____ ENTRIES SUPPLIED

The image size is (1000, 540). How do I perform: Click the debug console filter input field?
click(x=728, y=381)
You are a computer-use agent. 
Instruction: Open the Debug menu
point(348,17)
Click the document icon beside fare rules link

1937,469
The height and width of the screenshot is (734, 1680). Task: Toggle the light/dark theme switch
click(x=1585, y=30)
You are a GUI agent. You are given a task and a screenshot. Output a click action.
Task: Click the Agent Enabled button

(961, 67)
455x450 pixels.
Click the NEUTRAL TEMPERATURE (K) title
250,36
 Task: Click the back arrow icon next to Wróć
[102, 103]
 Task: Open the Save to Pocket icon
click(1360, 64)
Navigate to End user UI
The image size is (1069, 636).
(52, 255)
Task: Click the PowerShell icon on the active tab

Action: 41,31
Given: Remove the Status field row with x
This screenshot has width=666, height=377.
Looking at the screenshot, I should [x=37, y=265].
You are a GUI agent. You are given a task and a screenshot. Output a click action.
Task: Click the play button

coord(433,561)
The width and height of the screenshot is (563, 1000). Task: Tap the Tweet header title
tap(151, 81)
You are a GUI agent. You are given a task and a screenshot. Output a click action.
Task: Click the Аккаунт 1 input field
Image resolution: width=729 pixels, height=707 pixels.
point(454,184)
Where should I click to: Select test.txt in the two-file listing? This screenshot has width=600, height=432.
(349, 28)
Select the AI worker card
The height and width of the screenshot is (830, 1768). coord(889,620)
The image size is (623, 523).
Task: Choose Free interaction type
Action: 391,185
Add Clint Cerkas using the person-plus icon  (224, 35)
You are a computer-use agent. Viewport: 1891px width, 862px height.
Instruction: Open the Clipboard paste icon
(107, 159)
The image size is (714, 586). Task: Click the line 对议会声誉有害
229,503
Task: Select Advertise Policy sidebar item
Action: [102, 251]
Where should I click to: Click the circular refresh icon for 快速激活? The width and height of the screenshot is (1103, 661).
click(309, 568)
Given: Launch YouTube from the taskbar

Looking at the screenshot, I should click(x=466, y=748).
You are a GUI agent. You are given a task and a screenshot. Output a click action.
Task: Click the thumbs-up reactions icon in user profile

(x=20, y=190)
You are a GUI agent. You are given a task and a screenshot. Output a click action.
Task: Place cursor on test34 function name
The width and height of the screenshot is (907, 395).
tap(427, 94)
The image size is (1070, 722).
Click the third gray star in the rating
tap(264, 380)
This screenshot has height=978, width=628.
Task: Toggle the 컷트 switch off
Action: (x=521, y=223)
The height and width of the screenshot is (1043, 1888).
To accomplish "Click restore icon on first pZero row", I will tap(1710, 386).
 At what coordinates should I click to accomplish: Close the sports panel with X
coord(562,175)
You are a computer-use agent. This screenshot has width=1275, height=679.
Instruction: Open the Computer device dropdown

________

WORK TASK
Reproduce each entry above. Every word must match.

TASK RESULT
The image size is (1000, 540). How do I perform: Click the debug console filter input field?
click(x=728, y=381)
You are a computer-use agent. 
Instruction: Open the Debug menu
point(348,17)
Click the document icon beside fare rules link

1937,469
The height and width of the screenshot is (734, 1680). Task: Toggle the light/dark theme switch
click(x=1585, y=30)
You are a GUI agent. You are given a task and a screenshot. Output a click action.
Task: Click the Agent Enabled button

(961, 67)
455x450 pixels.
Click the NEUTRAL TEMPERATURE (K) title
250,36
 Task: Click the back arrow icon next to Wróć
[102, 103]
 Task: Open the Save to Pocket icon
click(1360, 64)
Navigate to End user UI
The image size is (1069, 636).
(52, 255)
Task: Click the PowerShell icon on the active tab

Action: 41,31
Given: Remove the Status field row with x
This screenshot has width=666, height=377.
Looking at the screenshot, I should [x=37, y=265].
You are a GUI agent. You are given a task and a screenshot. Output a click action.
Task: Click the play button

coord(433,561)
The width and height of the screenshot is (563, 1000). Task: Tap the Tweet header title
tap(151, 81)
You are a GUI agent. You are given a task and a screenshot. Output a click action.
Task: Click the Аккаунт 1 input field
Image resolution: width=729 pixels, height=707 pixels.
point(454,184)
Where should I click to: Select test.txt in the two-file listing? This screenshot has width=600, height=432.
(349, 28)
Select the AI worker card
The height and width of the screenshot is (830, 1768). coord(889,620)
The image size is (623, 523).
Task: Choose Free interaction type
Action: 391,185
Add Clint Cerkas using the person-plus icon  (224, 35)
You are a computer-use agent. Viewport: 1891px width, 862px height.
Instruction: Open the Clipboard paste icon
(107, 159)
The image size is (714, 586). Task: Click the line 对议会声誉有害
229,503
Task: Select Advertise Policy sidebar item
Action: [102, 251]
Where should I click to: Click the circular refresh icon for 快速激活? The width and height of the screenshot is (1103, 661).
click(309, 568)
Given: Launch YouTube from the taskbar

Looking at the screenshot, I should click(x=466, y=748).
You are a GUI agent. You are given a task and a screenshot. Output a click action.
Task: Click the thumbs-up reactions icon in user profile

(x=20, y=190)
You are a GUI agent. You are given a task and a screenshot. Output a click action.
Task: Place cursor on test34 function name
The width and height of the screenshot is (907, 395).
tap(427, 94)
The image size is (1070, 722).
Click the third gray star in the rating
tap(264, 380)
This screenshot has height=978, width=628.
Task: Toggle the 컷트 switch off
Action: (x=521, y=223)
The height and width of the screenshot is (1043, 1888).
To accomplish "Click restore icon on first pZero row", I will tap(1710, 386).
 At what coordinates should I click to accomplish: Close the sports panel with X
coord(562,175)
You are a computer-use agent. This screenshot has width=1275, height=679.
Instruction: Open the Computer device dropdown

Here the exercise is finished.